The Las Vegas Raiders will face the Kansas City Chiefs in Week 13. Here’s fantasy football start-sit advice for every Raiders skill player who has the potential to make a fantasy impact during the game.
Looking for more lineup advice? Head over to our Week 13 Fantasy Start-Sit Cheat Sheet, where we cover every fantasy-relevant player in every game.
Aidan O’Connell, QB
We’ve gone through the Aidan O’Connell experience already, and it wasn’t pretty (455 yards and two scores on 82 attempts). He loaded Brock Bowers down with double-digit targets in both of his starts, and that’s proof that he can do the one thing fantasy nation needs him to do (not much different than what Cooper Rush is asked to do in Dallas with CeeDee Lamb).

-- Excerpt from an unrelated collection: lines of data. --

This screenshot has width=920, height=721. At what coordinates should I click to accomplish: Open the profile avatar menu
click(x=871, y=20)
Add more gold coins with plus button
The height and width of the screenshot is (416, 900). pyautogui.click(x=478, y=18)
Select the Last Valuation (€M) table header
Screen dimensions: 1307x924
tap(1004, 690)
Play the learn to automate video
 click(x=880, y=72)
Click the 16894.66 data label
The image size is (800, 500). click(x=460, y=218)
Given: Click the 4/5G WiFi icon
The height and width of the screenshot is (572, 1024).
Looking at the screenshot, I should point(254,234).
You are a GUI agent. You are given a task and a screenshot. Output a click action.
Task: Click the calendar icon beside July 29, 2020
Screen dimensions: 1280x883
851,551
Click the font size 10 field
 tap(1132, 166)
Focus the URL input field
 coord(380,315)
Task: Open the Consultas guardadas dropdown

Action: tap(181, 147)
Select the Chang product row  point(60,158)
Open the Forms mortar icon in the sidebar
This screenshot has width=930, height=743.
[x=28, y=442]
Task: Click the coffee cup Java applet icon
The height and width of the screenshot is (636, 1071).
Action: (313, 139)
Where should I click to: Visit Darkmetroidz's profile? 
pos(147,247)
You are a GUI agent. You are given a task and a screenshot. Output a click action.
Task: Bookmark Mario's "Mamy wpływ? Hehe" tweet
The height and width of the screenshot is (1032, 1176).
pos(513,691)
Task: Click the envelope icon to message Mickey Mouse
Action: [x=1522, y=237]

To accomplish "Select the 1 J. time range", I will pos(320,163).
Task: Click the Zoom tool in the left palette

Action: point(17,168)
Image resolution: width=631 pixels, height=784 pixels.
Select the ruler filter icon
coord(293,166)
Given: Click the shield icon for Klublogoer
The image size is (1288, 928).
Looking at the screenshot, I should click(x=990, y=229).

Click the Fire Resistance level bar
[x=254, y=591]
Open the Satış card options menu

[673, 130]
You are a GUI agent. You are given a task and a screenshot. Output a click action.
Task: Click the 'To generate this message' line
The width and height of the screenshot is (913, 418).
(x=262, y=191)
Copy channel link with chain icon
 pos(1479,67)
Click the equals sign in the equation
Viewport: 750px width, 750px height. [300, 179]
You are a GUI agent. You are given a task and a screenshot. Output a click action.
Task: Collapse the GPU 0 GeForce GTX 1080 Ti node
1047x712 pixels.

You’re splitting hairs to some degree, but if I have Jakobi Meyers or Bowers, I prefer O’Connell to be calling the shots than Desmond Ridder.
Gardner Minshew II, QB
Gardner Minshew II suffered a broken collarbone last weekend against the Broncos, and the team wasted no time in ruling him out for the season. His season ends with more interceptions (10) than touchdown passes (nine) despite showing some growth in the completion percentage department (66.3%).
The 28-year-old Minshew has one more season on his deal with the Raiders before becoming an unrestricted free agent.
Alexander Mattison, RB
Updated at 1:45 PM ET on Friday, November 29
Mattison is inactive for today's game.
An ankle injury sidelined Alexander Mattison last week, and given Ameer Abdullah’s success in the passing game, I don’t think there’s a path to him getting even remotely close to my starting tier of Flex options this week against a stingy Chiefs defense.
Or … really against any defense.
Mattison is averaging just 3.3 yards per carry this season and hasn’t had a 15-yard run since September. A plodding back like this needs to carry significant scoring equity to have our attention, and that’s not the case as a part of the 26th-ranked scoring offense.
Ameer Abdullah, RB
Zamir White (quad) and Alexander Mattison (ankle) sat out last week against the Broncos, and Ameer Abdullah took full advantage with 65 yards, five receptions, and a touchdown. The role in the passing game is his path to value, and I think it is reasonably sustainable, but only if the two backs ahead of him are again sidelined.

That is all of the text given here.